Task directions:
One figure is the expected answer: how many lines in the listing contain "Water".

Supplied material:
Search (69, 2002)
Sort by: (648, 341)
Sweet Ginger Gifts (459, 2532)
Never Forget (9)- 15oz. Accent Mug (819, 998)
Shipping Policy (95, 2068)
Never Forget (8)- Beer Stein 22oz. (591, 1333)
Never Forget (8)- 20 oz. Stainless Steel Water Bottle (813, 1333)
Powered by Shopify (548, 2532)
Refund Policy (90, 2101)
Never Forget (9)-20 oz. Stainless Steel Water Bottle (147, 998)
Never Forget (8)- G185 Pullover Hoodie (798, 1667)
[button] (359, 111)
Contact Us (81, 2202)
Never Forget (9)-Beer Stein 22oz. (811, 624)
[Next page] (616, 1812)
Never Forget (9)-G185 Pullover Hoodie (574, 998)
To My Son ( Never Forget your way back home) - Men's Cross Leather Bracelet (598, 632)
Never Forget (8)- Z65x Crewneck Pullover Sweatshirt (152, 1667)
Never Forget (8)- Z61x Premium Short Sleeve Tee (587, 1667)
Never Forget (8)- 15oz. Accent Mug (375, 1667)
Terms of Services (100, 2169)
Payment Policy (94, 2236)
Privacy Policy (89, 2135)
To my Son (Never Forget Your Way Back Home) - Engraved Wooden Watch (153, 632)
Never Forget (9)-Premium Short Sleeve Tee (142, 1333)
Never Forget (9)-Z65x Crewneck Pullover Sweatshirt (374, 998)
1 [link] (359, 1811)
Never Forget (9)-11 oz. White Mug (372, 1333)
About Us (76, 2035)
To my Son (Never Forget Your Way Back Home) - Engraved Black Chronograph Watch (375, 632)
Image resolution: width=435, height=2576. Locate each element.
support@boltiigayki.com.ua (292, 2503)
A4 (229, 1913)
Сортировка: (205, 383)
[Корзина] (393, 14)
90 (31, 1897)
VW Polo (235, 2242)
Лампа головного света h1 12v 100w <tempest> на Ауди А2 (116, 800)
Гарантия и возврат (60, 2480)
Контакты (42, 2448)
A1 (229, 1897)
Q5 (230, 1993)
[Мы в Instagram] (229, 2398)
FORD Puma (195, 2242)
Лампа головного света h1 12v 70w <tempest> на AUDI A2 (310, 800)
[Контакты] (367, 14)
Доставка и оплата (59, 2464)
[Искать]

Answer to the exercise:
2